Russell's own boxing movie, "The Fighter," opens tomorrow, with Wahlberg in the lead in the true story of "Irish" Micky Ward, a fighter whose greatest handicap was the drug addiction of his trainer/brother (Christian Bale).

"The Fighter" is deeply quirky (even funny) in the style common to Russell ("Three Kings," "Flirting With Disaster") and it's certainly nothing like Scorsese, though if you took Jake LaMotta and split him in two - separating the dogged fighter and the self-destructive man - you'd have a rough approximation of Ward and brother Dicky Eklund.

Russell, though, said Micky Ward has more in common with another movie fighter - Marlon Brando's character in "On the Waterfront."

"It's about the relationship of the brothers. The intensity of having a dream inside a web of relationships, and what it takes for you to get through that web, using whatever help you can get. It's about the double-edged sword of family, how they can help you, how they can hold you back."

It's also about addiction. Micky's half-brother, Dicky, was a former fighter whose own promising career (he knocked down Sugar Ray Leonard) was derailed by a fierce addiction to crack cocaine, the problem that makes him such a lousy trainer for Micky.

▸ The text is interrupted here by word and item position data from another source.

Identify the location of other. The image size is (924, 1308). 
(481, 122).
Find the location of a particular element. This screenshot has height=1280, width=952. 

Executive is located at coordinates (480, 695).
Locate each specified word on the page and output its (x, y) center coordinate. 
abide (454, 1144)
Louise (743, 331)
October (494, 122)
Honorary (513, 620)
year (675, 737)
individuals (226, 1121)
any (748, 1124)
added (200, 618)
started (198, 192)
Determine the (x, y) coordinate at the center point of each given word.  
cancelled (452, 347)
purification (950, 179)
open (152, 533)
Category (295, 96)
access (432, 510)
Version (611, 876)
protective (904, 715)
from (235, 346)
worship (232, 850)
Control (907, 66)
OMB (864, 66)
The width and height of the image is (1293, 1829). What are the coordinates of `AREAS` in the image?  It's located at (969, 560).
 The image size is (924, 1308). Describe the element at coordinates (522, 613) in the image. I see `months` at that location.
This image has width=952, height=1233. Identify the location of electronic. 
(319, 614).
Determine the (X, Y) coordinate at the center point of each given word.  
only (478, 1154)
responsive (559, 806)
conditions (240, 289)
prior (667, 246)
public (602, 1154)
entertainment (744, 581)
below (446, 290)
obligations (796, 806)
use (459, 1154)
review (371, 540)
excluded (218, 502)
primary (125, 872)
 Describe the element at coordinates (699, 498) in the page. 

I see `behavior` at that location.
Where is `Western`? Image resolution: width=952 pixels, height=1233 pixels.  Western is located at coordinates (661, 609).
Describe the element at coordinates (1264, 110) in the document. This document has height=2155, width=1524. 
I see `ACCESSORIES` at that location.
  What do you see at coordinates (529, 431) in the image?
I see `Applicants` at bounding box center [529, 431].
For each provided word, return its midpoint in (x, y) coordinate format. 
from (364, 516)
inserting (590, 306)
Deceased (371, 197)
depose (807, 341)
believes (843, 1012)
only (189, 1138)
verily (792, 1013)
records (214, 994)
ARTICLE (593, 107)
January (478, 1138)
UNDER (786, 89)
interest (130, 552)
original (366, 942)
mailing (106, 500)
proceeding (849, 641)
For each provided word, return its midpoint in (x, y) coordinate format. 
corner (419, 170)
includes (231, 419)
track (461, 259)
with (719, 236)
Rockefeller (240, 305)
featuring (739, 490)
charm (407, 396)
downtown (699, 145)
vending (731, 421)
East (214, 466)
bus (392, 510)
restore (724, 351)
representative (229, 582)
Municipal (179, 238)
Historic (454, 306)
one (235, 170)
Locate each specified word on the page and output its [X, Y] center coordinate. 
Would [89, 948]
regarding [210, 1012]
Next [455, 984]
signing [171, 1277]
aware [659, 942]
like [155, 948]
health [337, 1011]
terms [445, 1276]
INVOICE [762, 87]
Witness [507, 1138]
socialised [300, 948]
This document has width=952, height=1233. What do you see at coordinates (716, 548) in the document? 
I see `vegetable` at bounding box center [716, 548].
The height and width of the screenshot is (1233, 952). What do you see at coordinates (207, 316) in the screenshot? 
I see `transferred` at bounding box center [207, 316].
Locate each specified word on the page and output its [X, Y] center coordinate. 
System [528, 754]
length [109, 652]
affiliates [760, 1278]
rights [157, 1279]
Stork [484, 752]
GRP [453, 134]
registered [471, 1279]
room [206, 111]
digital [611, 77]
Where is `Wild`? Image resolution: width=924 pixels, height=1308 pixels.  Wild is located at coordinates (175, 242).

The movie's title refers just as much to Dicky's struggle with drugs, and I asked Russell if "Fighter" isn't really a story of addiction.

"I don't think so. There was an earlier version that Darren Aronofsky ["The Wrestler"] was going to do that was almost totally focused on addiction. This is not that movie."

Russell said he reshaped the "The Fighter" to focus on Micky's complex struggle to confront Dicky's problem, almost impossible in a fiercely protective family that preferred to pretend Dicky wasn't a junkie.

Micky eventually finds a way, with the help of a new girlfriend (Amy Adams).

"It was the hardest thing Micky ever had to do, because he was the last person to complain or say a negative thing about anybody. He'll take five punches to give one. He lived like he fights," Russell said.

There was still a whiff of family denial in the air when Wahlberg and Russell began shooting "The Fighter," with Ward and Eklund involved as advisers.

"Dicky freaked out about how he was going to be portrayed, just like anybody would, and had to be talked through it," said Russell.

Mainly by Wahlberg, who'd devoted seven years to the project, and burned though several directors and many putative co-stars. He had Ward and Eklund living in his home, and Russell, too, while the writer-director banged away on the script.

"We created a little community. There were some battles, but everybody learned to trust each other. Otherwise, we couldn't have done it."